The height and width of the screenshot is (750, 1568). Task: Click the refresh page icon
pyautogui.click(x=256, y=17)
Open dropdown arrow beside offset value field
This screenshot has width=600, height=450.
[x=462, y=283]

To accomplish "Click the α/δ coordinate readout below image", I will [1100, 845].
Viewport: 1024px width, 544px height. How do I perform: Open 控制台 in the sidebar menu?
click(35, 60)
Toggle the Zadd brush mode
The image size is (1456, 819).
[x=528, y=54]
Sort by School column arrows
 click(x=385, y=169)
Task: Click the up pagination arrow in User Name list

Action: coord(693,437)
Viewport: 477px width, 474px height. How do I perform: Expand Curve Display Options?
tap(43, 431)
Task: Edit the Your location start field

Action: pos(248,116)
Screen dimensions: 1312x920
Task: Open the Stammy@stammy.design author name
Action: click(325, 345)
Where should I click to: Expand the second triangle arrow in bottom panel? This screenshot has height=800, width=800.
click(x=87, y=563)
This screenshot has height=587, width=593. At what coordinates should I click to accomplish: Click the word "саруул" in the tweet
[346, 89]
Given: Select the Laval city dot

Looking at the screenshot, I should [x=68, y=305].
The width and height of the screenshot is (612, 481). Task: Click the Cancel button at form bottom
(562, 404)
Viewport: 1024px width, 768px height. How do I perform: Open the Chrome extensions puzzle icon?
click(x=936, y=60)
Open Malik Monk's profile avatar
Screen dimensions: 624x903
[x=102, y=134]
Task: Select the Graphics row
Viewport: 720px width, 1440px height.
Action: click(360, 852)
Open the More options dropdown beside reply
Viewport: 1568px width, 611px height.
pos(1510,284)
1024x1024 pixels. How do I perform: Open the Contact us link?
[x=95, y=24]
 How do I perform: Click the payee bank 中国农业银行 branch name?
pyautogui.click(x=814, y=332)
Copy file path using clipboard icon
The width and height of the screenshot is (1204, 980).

===============

Exercise aim:
Output exactly the lines from the one holding "Copy file path using clipboard icon" to the end of the material above, with both ends included.

Reply:
Copy file path using clipboard icon
The width and height of the screenshot is (1204, 980).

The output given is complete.